Campanha eleitoral deve começar com as contas públicas bem mais esburacadas
Notas & Informações, O Estado de S.Paulo
Campeão da dívida pública entre os grandes emergentes, o Brasil consolidará em 2021 essa posição pouco invejável e muito arriscada, com o governo enrolado numa confusão financeira digna de inscrição nos livros de recordes. No fim do ano passado o governo geral devia R$ 6,61 trilhões, soma equivalente a 88,8% do Produto Interno Bruto (PIB). Em fevereiro o setor público já estava pendurado em R$ 6,74 trilhões, 90% do valor estimado da produção de bens e serviços. O poder central é responsável pela maior parte desses compromissos. Além disso, numa crise o entendimento com os credores acabará ficando para a administração federal. É difícil prever, neste momento, como estará o endividamento em dezembro de 2021, porque nem se pode dizer com segurança como ficarão as despesas especiais destinadas a conter os efeitos da pandemia. Mas os credores e investidores nacionais e estrangeiros estarão atentos à evolução das cifras.

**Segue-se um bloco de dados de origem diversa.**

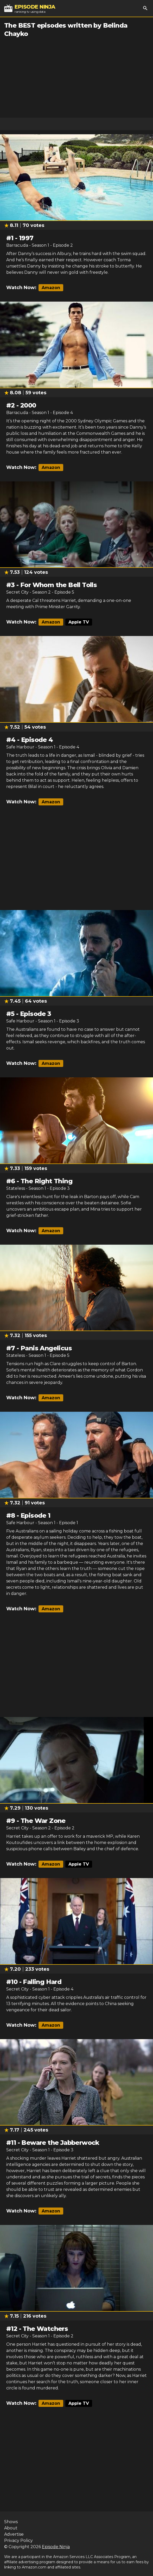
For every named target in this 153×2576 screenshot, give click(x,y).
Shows (11, 2521)
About (10, 2528)
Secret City (17, 592)
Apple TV (78, 622)
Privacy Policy (18, 2540)
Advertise (14, 2534)
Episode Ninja (56, 2546)
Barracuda (17, 245)
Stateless (15, 1188)
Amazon (51, 287)
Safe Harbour (20, 747)
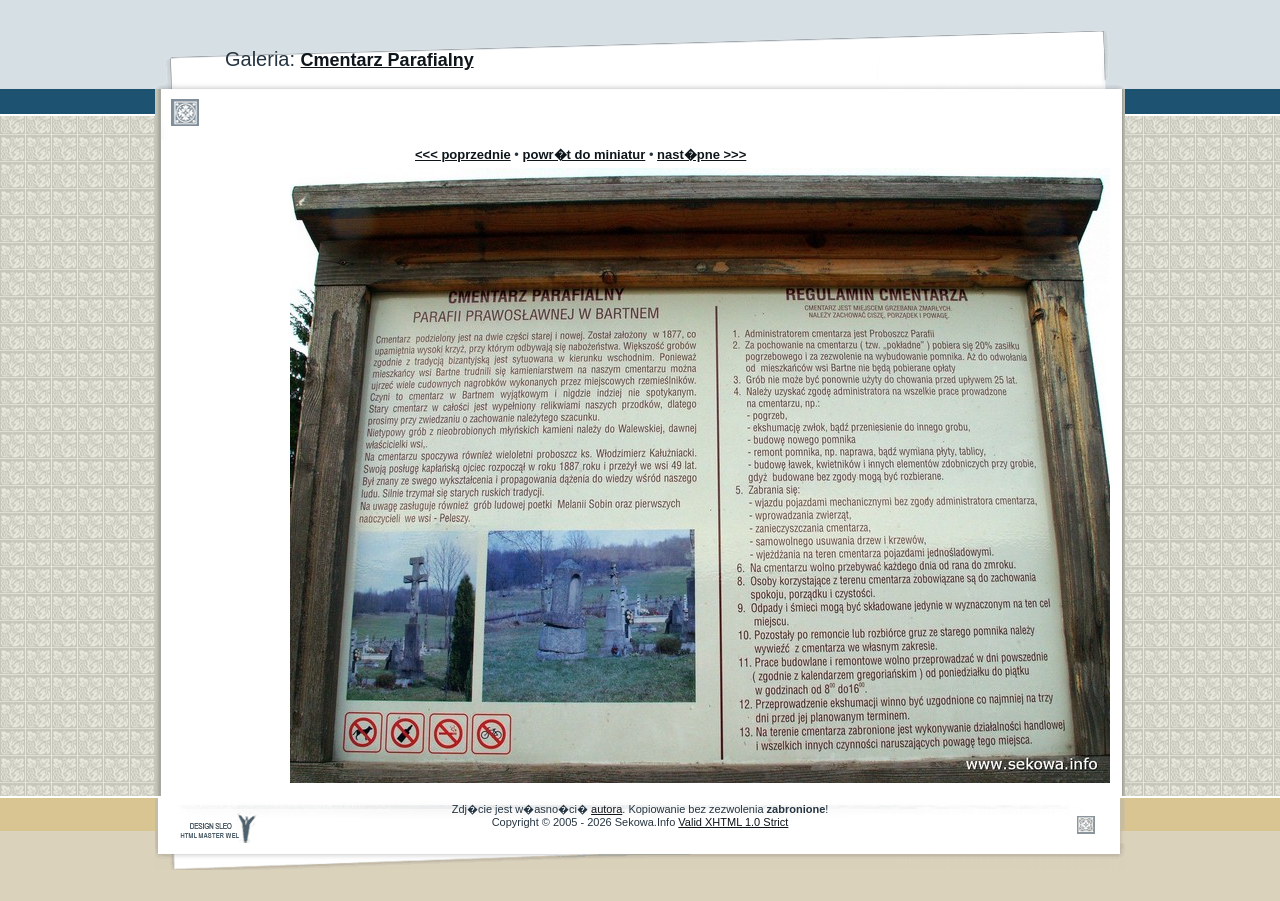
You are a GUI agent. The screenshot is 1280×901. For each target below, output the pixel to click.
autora (606, 809)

A equipe econômica entrou em 2021 prometendo fechar o ano com a dívida abaixo de 90% do PIB. A intenção proclamada era manter essa relação sob firme controle e sempre abaixo de 100% nos próximos anos. O maior desafio, naturalmente, será conter o déficit e o endividamento do poder central.
Em dezembro, a dívida bruta do governo da União, de R$ 5,01 trilhões, correspondia a 75,8% do total devido pelo governo geral, formado pelos níveis federal, estadual e municipal e pela Previdência. Em fevereiro a relação havia chegado a 77,1% da dívida bruta. Os próximos dados poderão mostrar uma proporção maior, mas, de toda forma, uma previsão parece bem segura: o ministro da Economia e seus auxiliares terão muito trabalho para conter a piora das contas oficiais – se estiverem dispostos a isso, se o presidente Jair Bolsonaro concordar e se os parlamentares do Centrão decidirem controlar seu apetite e dar uma trégua ao Tesouro Nacional.
Por enquanto, confusão e incerteza tornam muito obscuro o cenário das finanças públicas. O acordo entre Executivo e Legislativo para permitir a sanção e a execução do Orçamento Geral da União estourou as amarras, já enfraquecidas, da responsabilidade fiscal. Pelo projeto de lei orçamentária, a administração federal deveria, em 2021, conter no limite de R$ 247 bilhões o déficit primário, isto é, a diferença entre despesas e receitas sem os custos da dívida pública. Essa meta é hoje apenas um detalhe de um documento oficial mal feito, mal consertado e sem grande significado prático.
Para alcançar o acordo, o Executivo aceitou a manutenção de emendas parlamentares – como obras de interesse eleitoral – com valor adicional de R$ 16,5 bilhões. O entendimento inclui a possibilidade de cortes de gastos discricionários para recompor as despesas obrigatórias, subestimadas na versão aprovada no Congresso.
Gastos especiais para atenuar os efeitos da pandemia ficarão fora dos limites do Orçamento graças a um arranjo combinado entre os dois Poderes. O governo já havia negociado a liberação de cerca de R$ 44 bilhões para a retomada do auxílio emergencial, interrompido em janeiro, mas o conjunto das ações anticrise deverá custar muito mais, um valor ainda obscuro, estimado em até R$ 125 bilhões.
Com esse arranjo, o governo poderá sustentar um auxílio direto aos mais necessitados, por quatro meses, e dispor de algum dinheiro para cuidar dos efeitos do novo surto da pandemia. A eficácia dessas ações é imprevisível. O quadro sanitário continua muito ruim, com atraso na vacinação, insegurança quanto ao abastecimento das vacinas, dificuldades de imposição de medidas preventivas e, em primeiro lugar, com a omissão, o negacionismo e a incompetência do presidente da República.
Também na economia há muitas incertezas. As projeções de crescimento formuladas no mercado vêm diminuindo, mas aumenta a expectativa de inflação. Os dados finais do primeiro trimestre devem ser muito fracos. Enquanto isso, os gastos aumentam, a dívida cresce e o presidente se apronta para a disputa eleitoral de 2022. Qual será o custo fiscal dessa campanha?